EXPLORING THE DEMOGRAPHIC DIVIDEND FOR DENTISTRY IN AFRICA – AN OPINION PIECE
Abstract
By 2050, it is estimated that a quarter of the world’s population will be African. Please stop and consider this. In 25 years - within my life span - one in four people will be African. 2.5 billion people. Double the current and projected population of China. Moreover, 37% of thepopulation will be under the age of 18, the ideal age for orthodontics. Sitting through the graduation ceremony of one of Ghana’s most elite schools and hearing these statistics, I felt breathless with the awareness of the responsibility and the opportunity that this holds for dentistry in Africa. The dentistry that we teach today will account for a substantial proportion of the dentistry practiced worldwide.

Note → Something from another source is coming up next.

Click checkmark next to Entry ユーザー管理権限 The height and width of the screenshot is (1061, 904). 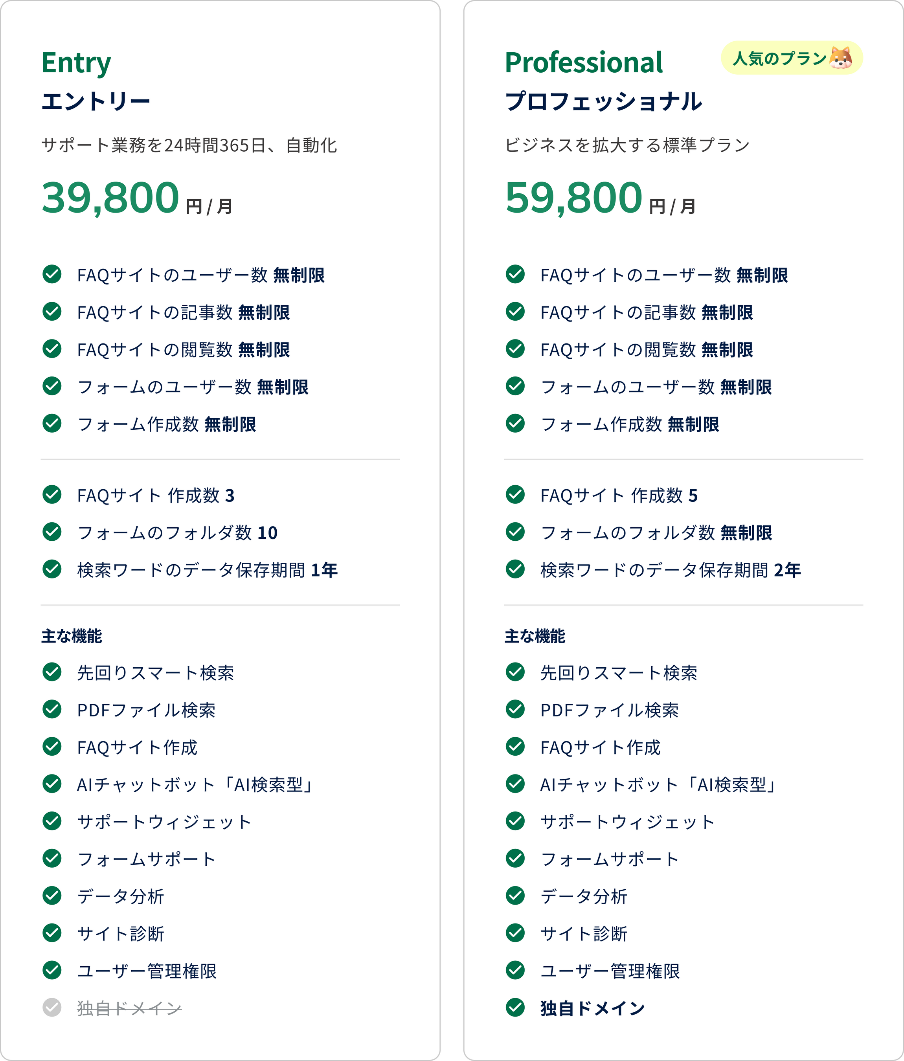[x=52, y=970]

It is easy to point to increasing dental diseases, rising awareness of oral health, and advancements in dental technology as the key factors for growth, but as dental practitioners, researchers, and educators in Africa, what are we doing to position ourselves for this avalanche? For example, as an orthodontist, the retention regimes currently prescribed and taught globally are largely ineffective for the African cohort I treat. It is unequivocal that the typical features of an African malocclusion are more prone to relapse from midline diastemas to habit-induced bimaxillary proclination and anterior open bites. My revised retention protocol, whilst appearing significantly more effective clinically in my hands, needs to be researched, published, and shared on an international stage to add to the knowledge base, not to dispel the fact that orthodontics in the aforementioned malocclusion types is inherently unstable, but to give guidance on how to better retain these cases from initial planning to execution. Because in 25 years, a significant number of orthodontic cases worldwide will be in this population grouping. This issue of the Ghana Dental Journal has an intriguing study on retention post orthodontic treatment.